Chapter 2 Preliminaries

I want these notes to serve as an example of how to keep your analyses organized and reproducible. Analysis projects have many common high-level elements, which include gathering data, cleaning and organizing data, preparing descriptive summaries, testing hypotheses, writing reports, and dissemination. The end product should be a complete pipeline that takes you from soup to nuts with clear documentation. These notes provide one example of how to prepare a workflow. Such workflows typically make use of many software tools, and I would like to highlight some of the tools I used. All the tools used to produce this book were open-source.

These notes are written completely in Rmarkdown, a scripting language that allows one to weave text, R statistical commands, and R output to create a document. They are organized across several Rmd files (like this one) that are executed in a particular order. For example, the file that reads the data and cleans the data is sourced before the file that produces the descriptive summaries of the data. See Appendix D to learn some basic details about R and find links to tutorials. The formatting of the files into both html and pdf was enabled by the bookdown R package, which makes use of html constructs as well as LaTeX document formatting. See Appendix E for some basic information about the bookdown package. I also made use of the RStudio integrated editor that allowed me to type all these words and commands in a way that enabled debugging of code and natural weaving in of statistical output and figures.

I can reproduce all my analyses and so can you. I put the files for this project (except for the data downloads) in a git repository that you can clone and follow along. I tried to be diligent in using git commits and writing clear comments so you can see how these notes developed; edits I made to the text; code I edited, de-bugged and re-edited; turns I took in my analyses that were dead ends so I didn’t pursue them; etc. This is all part of the regular scientific process. In the “old days” scientists maintained lab notebooks where they recorded everything they did. A git repository serves the analogous role of an electronic library when conducting analyses. It keeps track of everything I did for this project. You can read the final product (the notes you are currently reading) but you are free to see my thought process, see how I edited these documents, and see the order in which I actually wrote things rather than the order they are presented. All you have to do is visit the github site for this project. To learn about git see Appendix A.

2.1 Libraries and Setup

I need to set up some housekeeping commands. This includes formatting the R code so that it doesn’t spill off the margin of the page and caching some time consuming computations. There are some analyses in this book that can take a few hours to run. Rather than running them every time I recompile these notes, I cache those results in a folder so the results are re-used and only re-run those analyses periodically.

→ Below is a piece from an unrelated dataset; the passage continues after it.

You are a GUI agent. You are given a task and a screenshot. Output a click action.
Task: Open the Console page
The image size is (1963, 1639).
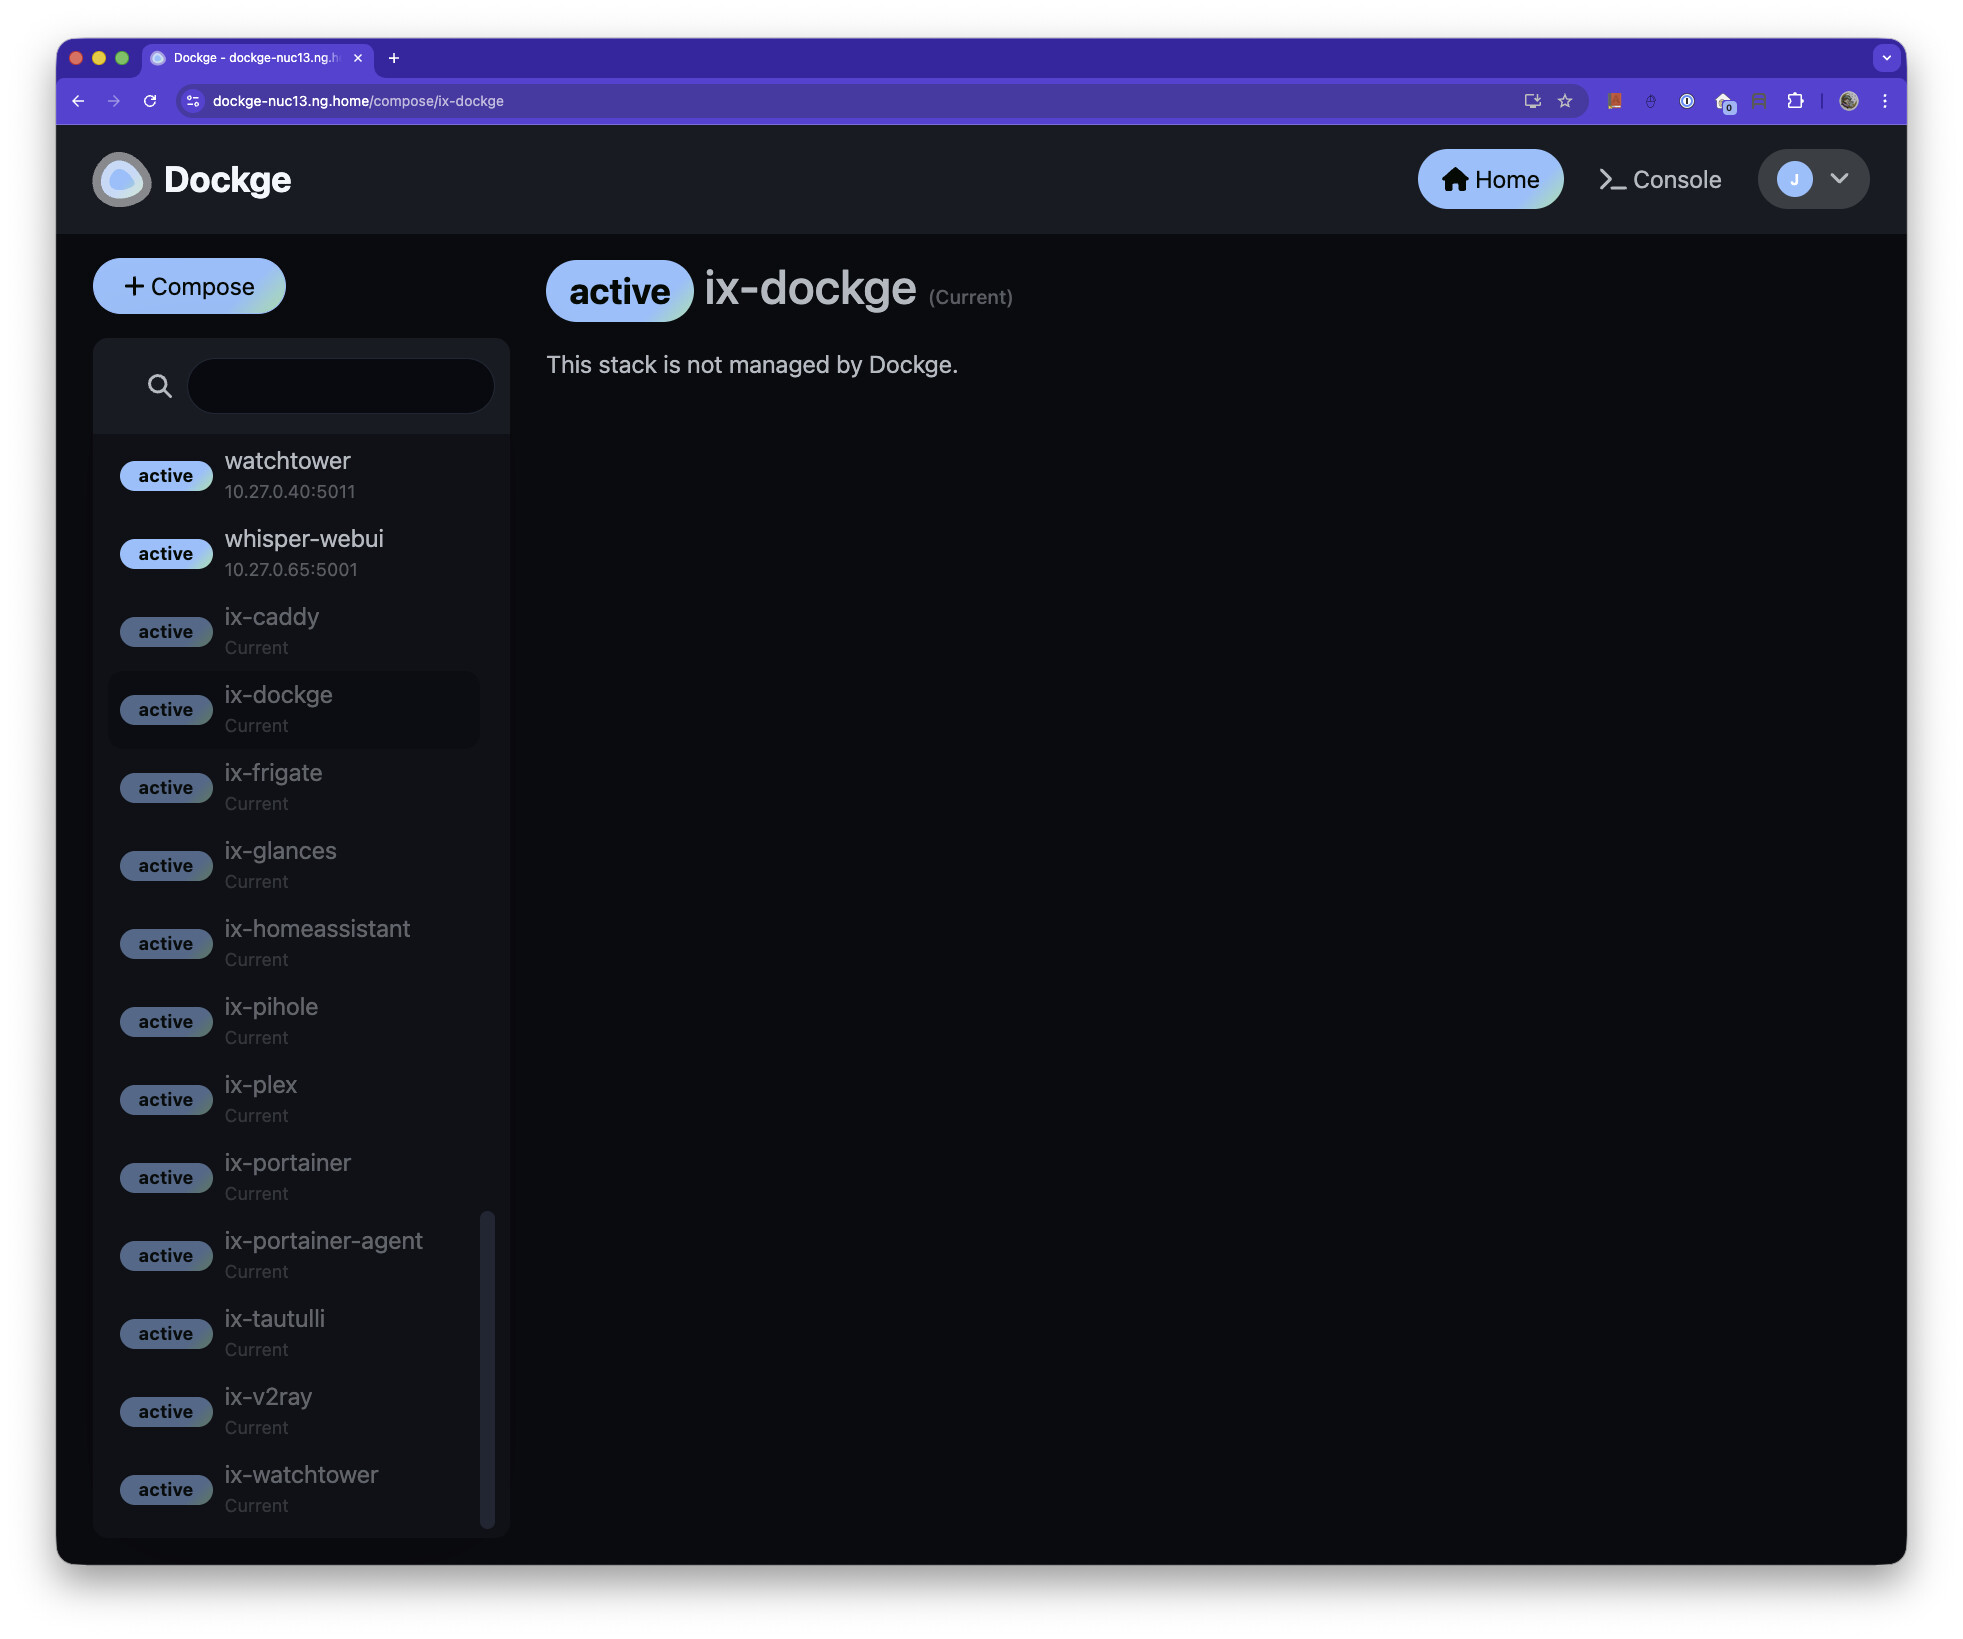[x=1660, y=180]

I prefer to organize in one place all the R packages that are used in these notes so they can be easily installed. Typically, R packages are loaded with the library() command, which I’ll use here. The library() command assumes the R package is already installed.

R Notes

For better reproducibility it is good to use a package like renv that saves the current versions of all your packages used in your pipeline. This way if a package is updated tomorrow and the new version breaks your code, you at least have the earlier version of the package available locally on your drive to continue running the same code. Another approach would be to put the entire project in a Docker container, which is a complete self-contained running environment include operating system and all relevant executables.